Elastic has undergone a series of investigations internally and has not yet identified malicious actions that may pertain to this event. Okta has also released two statements relating to the incident in question that may be reviewed here and here.

The LAPSUS$ group

Financially motivated adversary groups executing ransomware attacks have rightfully gotten our attention in recent years. Similar to Lulzec, there’s a new group catching attention with different motivations, targeting larger organizations.

The LAPSUS$ group emerged onto the scene a number of months ago, targeting high-profile organizations such as Nvidia, Samsung, and Ubisoft — making various demands that in some cases, resulted in either data dumps or screenshots of internal systems shared via the group’s Telegram account. These were sometimes determined by user-voted polls within the group, suggesting that this is only the beginning of a series of attacks the group is undertaking more frequently as they gain press coverage.

Groups of this nature focus on data theft and extortion via means of social engineering — commonly, targeted spear phishing campaigns.

The latest organization under the microscope of the LAPSUS$ group is Okta, the identity provider for thousands of companies of all sizes. Surprisingly, LAPSUS$ chose to note in their release of information that their targeting of Okta was not for access to Okta’s systems, but rather that of their customers:

A screenshot of the Telegram account that LAPSUS$ has coordinated, showing access to internal communication, administrative and customer tools, as well as customer accounts

The latest target: Okta

After LAPSUS$ sent a notification last night to the Telegram account, Okta’s CEO responded with a series of Tweets and an official statement regarding the suspected compromise, stating that it occurred in January 2022, similar to dates visible in the screenshots from Telegram post:

Todd McKinnon confirmed on Twitter some details surrounding the attack on Okta infrastructure via a subprocessor

An official statement by David Bradbury, the CSO at Okta, posted March 22

The updated statement provided by Okta, suggesting that no immediate action by customers is needed

After this publication, LAPSUS$ published this response

Further updates provided by the CSO at Okta at 6.31 PM

While the initial notice provided some insights into potential scope and timing of the incident, many customers are still interested in identifying the scope of the access, and how to assess if there is any local impact within their organization.

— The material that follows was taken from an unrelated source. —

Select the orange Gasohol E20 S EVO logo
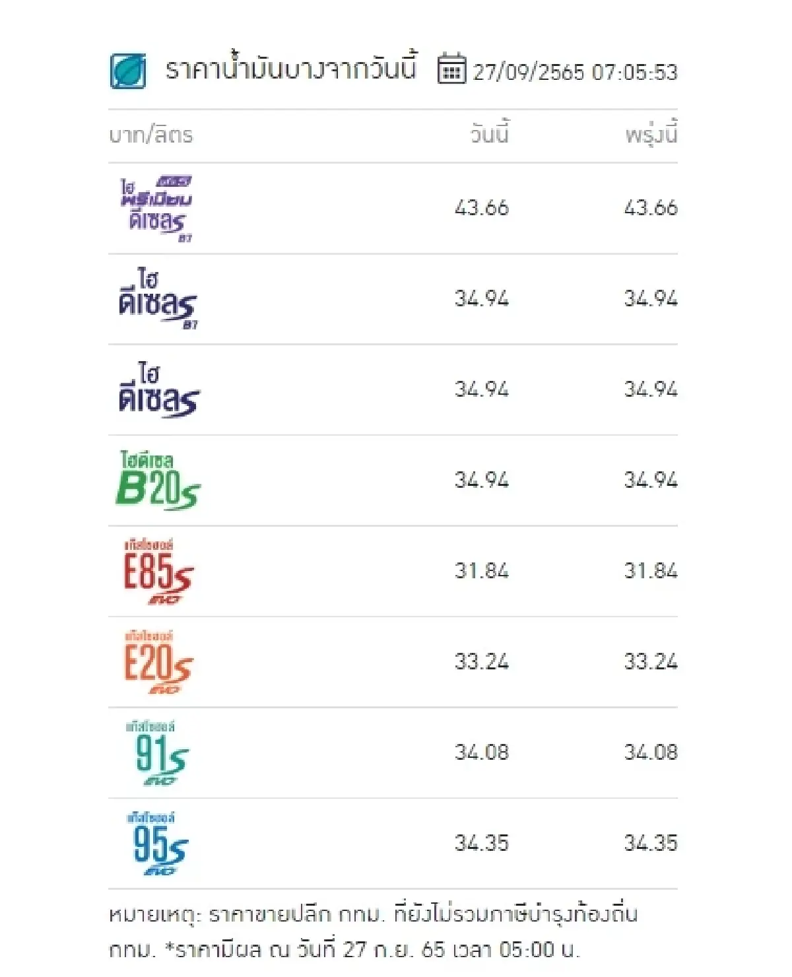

The updated notice released by Okta suggested that access was limited to a specific end-user system with no ability to create or delete users or download customer information. However, it did have the ability to reset passwords and MFA tokens for users, while not obtaining access to them. Responses from LAPSUS$ are included for context, and suggest more may need to be investigated.

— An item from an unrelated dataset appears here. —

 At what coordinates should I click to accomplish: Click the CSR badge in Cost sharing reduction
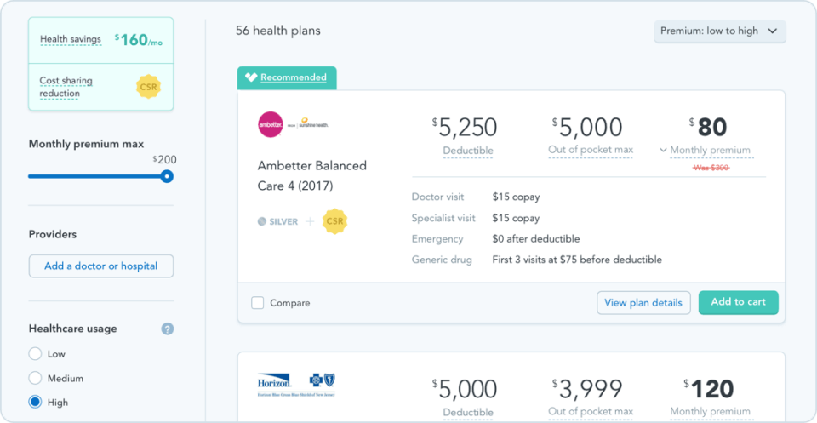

In the third update notification shared by David Bradbury at Okta, a correction was made indicating that a small (2.5% of customer base) were potentially impacted by the incident. Further details will be shared via a Webinar scheduled at 8AM, PDT Wednesday, March 23rd.. A link to sign up for the webinar is located within the aforementioned update post.

As more information pertaining to the breach is released by either LAPSUS$ or Okta, we will maintain the accuracy of information shared within this post.

Threat hunting Okta logs in Elastic

The good news is that customers of Okta do have access to relatively comprehensive log information regarding activity within their account. Okta has configured a default 90 day retention window for system events. Okta released an updated statement stating customers do not have to respond to the incident immediately, but for those wishing to investigate further, the following threat hunting information is still valuable.

The process to get started with ingesting Okta logs is simple — a prebuilt integration for Okta Log ingestion is available as a one-click module configurable within Kibana:

Integrations for Okta are available via One-click installation within the Elastic webapp

Alternatively, the Okta Filebeat Module can easily be added to Elastic to provide insights into previous account activity.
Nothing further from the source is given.